With today being International Women’s Day, Blizzard saw fit to grant a spotlight to one of its top women, Diversity, Equity and Inclusion (DE&I) and Development Lead Makaiya Brown, who penned a blog assuring fans and those watching the corporate-level fires raging across the studio that everything is hunky-dory and they’re really making big strides, you guys, seriously.

Brown, who has held her position since September 2021 and has been with the company for three years, is full of effusive praise for the strides that Blizzard has made in the areas of inclusion and diversity, as well as the “genuine commitment from the Blizzard leadership team” to make sure developers “feel safe, heard, and able to be their best, creative selves.” Brown further lauds the fact that 31.5% of new hires self-identify as women, the creation of evolving company programs, and efforts to build “a robust learning platform, a system for actionable leadership accountability, [and reworked] recruitment practices.”

These statements all fly counter to ongoing investigations by state and federal organizations (one of which claims the studio shredded evidence), multiple walkouts, QA workers for Activision studio Raven Software reporting radio silence during its strike, multiple efforts by studio leadership to bust unions and reportedly stall a union’s formation, a wrongful death lawsuit from the family of a dev who was allegedly harassed to the point of suicide, former Blizzard co-lead Jen Oneal claiming she was harassed, underpaid, and “tokenized,” and a CEO who has dug his heels in despite weaksauce leadership maneuvers and a penchant for vindictive litigation.

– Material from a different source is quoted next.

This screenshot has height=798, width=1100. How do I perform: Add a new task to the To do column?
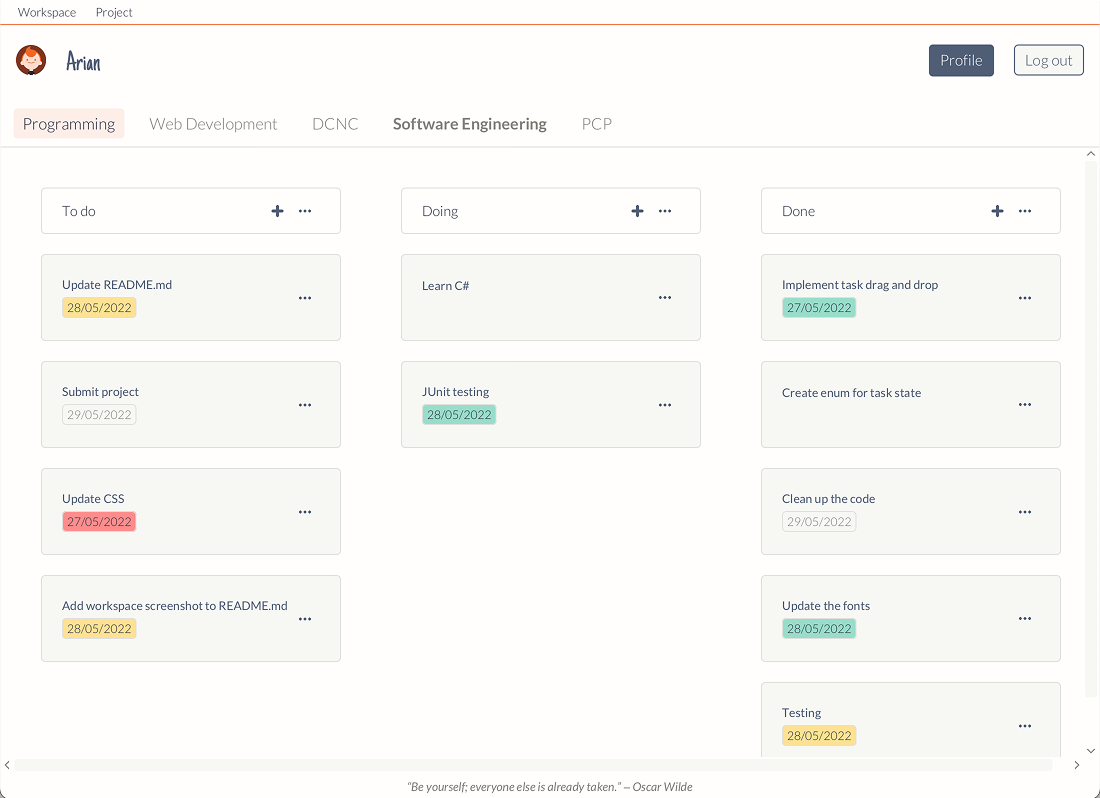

Some of these events were clearly before Brown’s tenure, but other events have come afterward and ultimately can’t be ignored as being part of Blizzard’s distant past.

Activision-Blizzard is considered a controversial gaming company owing to a long string of scandals over the last few years, including the Blitzchung boycott, mass layoffs, labor disputes, and executive pay fiasco. In 2021, the company was sued by California for fostering a work environment rife with sexual harassment and discrimination, the disastrous corporate response to which compounded Blizzard’s ongoing pipeline issues and the widespread perception that its online games are in decline. Multiple state and federal agencies are investigating the company as employees strike and call for Bobby Kotick’s resignation. As of 2022, the company is being acquired by no less than Microsoft.